WordPress, however, wins hands down when it comes to installation simplicity. If that is something you need, then this is the CMS to use.
While installation of these content management systems are similar, the same cannot be said for their interfaces. Drupal, Joomla and WordPress each present their content in different ways and manage content under different paradigms, as well.
This is really the biggest gap between these three platforms, because the fundamental way in which they treat content is vastly different.
For Drupal, all content is contained within blocks, and the content's type (blog, article, product in a catalog) determines which block the content is displayed in.
Joomla lets you create content within categories too, but content is additionally tied to location on specific pages.
WordPress handles all articles as either posts in a blog or a page on the site, which is fairly intuitive for new users to grasp. Location of content and widgets is handled by dropping them within pre-set locations within a given theme.
Those are just some of the differences. Here are more.
Drupal's administration is handled by a master control bar that appears on the top of the screen whenever an administrator or super-user is logged onto the Drupal site. There isn't a "back-end" control screen, per se -- administrative pages appear as an overlay on the site, such as the Create Basic page screen.
The advantage here is that all of Drupal's controls adapt to the page you're on, so you don't have to "assign" actions to particular pages unless you're working on a site-wide activity. Indeed, the main Dashboard for a Drupal site is often bereft of features -- you can pick and choose exactly what controls and status messages can go into the Dashboard.
But this flexibility can also be a big obstacle for new users, since it's not always easy to see what's going on. The flow of Drupal's administration works nicely, once you figure it out. The learning curve for understanding how Drupal does things is sharper than for Joomla and WordPress, but the payoff is great: Overall, the administration interface in Drupal is much smoother and powerful.

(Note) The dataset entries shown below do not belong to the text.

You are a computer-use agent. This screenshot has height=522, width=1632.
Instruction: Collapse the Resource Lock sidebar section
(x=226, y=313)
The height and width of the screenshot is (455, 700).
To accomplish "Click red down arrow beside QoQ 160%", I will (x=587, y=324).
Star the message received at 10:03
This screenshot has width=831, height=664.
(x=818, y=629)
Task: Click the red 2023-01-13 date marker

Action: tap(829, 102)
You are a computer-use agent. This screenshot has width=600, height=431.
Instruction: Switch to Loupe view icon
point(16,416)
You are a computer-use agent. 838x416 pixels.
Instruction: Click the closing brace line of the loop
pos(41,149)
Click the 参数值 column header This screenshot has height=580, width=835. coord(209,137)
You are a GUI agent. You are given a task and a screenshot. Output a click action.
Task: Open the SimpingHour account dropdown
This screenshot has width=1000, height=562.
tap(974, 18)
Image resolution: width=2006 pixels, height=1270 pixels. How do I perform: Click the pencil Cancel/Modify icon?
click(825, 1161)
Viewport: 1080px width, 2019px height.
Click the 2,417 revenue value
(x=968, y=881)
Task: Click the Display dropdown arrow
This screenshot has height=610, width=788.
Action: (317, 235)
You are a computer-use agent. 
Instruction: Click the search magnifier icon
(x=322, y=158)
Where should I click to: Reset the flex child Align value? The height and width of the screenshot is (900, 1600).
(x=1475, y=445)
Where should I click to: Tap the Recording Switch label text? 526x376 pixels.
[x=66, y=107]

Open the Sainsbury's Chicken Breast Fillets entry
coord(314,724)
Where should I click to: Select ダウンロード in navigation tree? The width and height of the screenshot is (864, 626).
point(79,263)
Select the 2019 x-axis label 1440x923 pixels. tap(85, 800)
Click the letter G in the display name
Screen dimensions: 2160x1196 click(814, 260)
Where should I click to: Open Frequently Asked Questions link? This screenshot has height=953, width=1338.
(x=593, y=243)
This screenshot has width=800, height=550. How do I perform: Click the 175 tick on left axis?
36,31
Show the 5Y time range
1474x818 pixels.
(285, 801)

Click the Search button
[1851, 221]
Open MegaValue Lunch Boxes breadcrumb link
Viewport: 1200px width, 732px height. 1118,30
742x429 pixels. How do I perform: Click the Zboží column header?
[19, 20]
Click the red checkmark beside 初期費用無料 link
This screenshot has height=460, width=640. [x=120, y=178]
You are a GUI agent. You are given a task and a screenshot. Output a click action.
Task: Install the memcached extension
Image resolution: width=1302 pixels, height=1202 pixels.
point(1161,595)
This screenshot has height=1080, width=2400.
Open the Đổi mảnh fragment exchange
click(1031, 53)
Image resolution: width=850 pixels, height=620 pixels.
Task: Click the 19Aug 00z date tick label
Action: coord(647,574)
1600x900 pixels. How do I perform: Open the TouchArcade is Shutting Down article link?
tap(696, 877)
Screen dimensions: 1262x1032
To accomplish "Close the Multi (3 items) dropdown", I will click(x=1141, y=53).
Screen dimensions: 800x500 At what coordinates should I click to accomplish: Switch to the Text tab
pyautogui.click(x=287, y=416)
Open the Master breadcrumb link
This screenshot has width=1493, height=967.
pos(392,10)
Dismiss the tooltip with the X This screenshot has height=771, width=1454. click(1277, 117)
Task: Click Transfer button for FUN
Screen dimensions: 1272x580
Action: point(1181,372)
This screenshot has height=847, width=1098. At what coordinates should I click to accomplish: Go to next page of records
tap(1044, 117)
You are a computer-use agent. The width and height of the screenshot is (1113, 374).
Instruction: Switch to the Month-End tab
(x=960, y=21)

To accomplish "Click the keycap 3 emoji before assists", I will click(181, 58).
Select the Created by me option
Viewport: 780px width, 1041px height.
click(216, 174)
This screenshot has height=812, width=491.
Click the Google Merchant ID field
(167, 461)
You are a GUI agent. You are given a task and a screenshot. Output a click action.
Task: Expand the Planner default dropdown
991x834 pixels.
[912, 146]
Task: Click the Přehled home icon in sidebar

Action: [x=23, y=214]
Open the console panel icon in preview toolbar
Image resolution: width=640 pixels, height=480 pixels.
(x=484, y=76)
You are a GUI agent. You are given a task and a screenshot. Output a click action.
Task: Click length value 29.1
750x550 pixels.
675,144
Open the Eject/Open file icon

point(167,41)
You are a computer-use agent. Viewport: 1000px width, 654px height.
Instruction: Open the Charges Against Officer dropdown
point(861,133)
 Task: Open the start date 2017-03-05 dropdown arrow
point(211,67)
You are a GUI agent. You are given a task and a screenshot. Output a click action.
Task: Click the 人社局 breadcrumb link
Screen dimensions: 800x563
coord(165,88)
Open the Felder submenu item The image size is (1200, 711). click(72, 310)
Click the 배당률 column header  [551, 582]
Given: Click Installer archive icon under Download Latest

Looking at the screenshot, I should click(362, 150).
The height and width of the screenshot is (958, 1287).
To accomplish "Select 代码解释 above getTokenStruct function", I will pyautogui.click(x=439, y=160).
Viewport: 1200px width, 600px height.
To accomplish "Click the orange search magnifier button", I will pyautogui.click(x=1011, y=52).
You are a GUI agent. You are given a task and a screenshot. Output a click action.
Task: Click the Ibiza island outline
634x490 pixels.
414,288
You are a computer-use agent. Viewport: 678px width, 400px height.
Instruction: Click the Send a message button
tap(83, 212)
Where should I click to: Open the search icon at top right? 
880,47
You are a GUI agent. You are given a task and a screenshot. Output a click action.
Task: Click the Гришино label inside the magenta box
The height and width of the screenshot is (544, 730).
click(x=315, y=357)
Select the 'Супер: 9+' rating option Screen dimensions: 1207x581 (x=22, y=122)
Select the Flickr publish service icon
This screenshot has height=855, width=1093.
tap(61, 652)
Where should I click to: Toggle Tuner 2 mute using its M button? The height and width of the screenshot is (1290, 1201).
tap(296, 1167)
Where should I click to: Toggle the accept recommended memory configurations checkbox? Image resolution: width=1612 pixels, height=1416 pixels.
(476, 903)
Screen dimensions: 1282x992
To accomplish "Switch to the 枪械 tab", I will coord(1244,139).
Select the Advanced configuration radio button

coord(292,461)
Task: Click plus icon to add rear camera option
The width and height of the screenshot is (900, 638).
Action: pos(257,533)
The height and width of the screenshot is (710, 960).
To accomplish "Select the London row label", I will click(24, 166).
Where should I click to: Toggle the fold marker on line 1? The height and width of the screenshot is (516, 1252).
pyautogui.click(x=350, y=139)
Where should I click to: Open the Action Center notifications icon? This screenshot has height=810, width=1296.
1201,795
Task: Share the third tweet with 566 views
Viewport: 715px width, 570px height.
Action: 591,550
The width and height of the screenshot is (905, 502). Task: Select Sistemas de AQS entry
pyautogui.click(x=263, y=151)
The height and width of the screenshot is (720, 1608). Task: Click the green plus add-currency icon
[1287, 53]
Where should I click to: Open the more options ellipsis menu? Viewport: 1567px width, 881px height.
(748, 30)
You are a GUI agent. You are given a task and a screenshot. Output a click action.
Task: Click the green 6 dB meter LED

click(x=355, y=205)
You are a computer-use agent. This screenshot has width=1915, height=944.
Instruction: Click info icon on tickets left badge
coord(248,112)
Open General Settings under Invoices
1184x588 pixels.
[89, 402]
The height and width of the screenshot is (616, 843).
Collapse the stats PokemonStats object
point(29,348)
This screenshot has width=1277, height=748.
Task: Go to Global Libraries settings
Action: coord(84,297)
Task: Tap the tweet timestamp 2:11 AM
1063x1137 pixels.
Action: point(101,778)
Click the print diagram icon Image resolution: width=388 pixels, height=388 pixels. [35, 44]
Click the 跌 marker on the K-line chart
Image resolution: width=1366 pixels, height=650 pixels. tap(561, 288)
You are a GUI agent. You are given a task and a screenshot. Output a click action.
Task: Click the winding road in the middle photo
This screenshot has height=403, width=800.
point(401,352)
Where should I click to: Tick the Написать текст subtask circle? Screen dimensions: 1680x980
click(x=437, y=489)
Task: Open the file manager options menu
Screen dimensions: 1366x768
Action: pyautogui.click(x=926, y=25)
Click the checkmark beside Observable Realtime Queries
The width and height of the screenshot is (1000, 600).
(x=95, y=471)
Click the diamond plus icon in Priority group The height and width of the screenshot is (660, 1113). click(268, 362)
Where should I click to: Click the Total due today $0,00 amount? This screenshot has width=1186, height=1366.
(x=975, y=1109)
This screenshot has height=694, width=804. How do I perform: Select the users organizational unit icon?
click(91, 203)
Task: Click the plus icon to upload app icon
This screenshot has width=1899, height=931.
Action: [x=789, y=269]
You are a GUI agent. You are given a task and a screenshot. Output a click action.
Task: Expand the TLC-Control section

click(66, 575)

The back-end of Joomla looks like what a site administration control panel should look like: A single set of segregated pages that collect all the administrative tools in one place.
Working in the Joomla controls is easy from the start. Articles are in Article Manager, images are uploaded and stored in Image Master and so on. For basic administration, everything seems to make sense.
But after working with it a while, it became apparent there were some problems with the system. Creating a page was easy, but having menu links for that page in more than one menu became a bit tedious, because each item in Joomla has to have a unique alias. So I couldn't copy a menu entry from one menu straight into another. It was little things like this that kept tripping me up in Joomla and not in Drupal. Joomla also crashed a couple of times while doing seemingly small tasks.
If you get used to these idiosyncrasies, you can make do, but as I did more complex activities, I found myself wishing I had the same ease of use I'd had in the Drupal and WordPress sites.
WordPress administration seems to be a hybrid of the other two CMSs. There is a central Dashboard, which focuses heavily on displaying information about the site. The displayed information can be customized to show what you want to see, which makes it useful for a fast survey and control session.
Like Joomla, working in the Dashboard is simple and intuitive. Posts, pages and multimedia content are all managed in their respective pages, and it's pretty easy to move content around and edit it.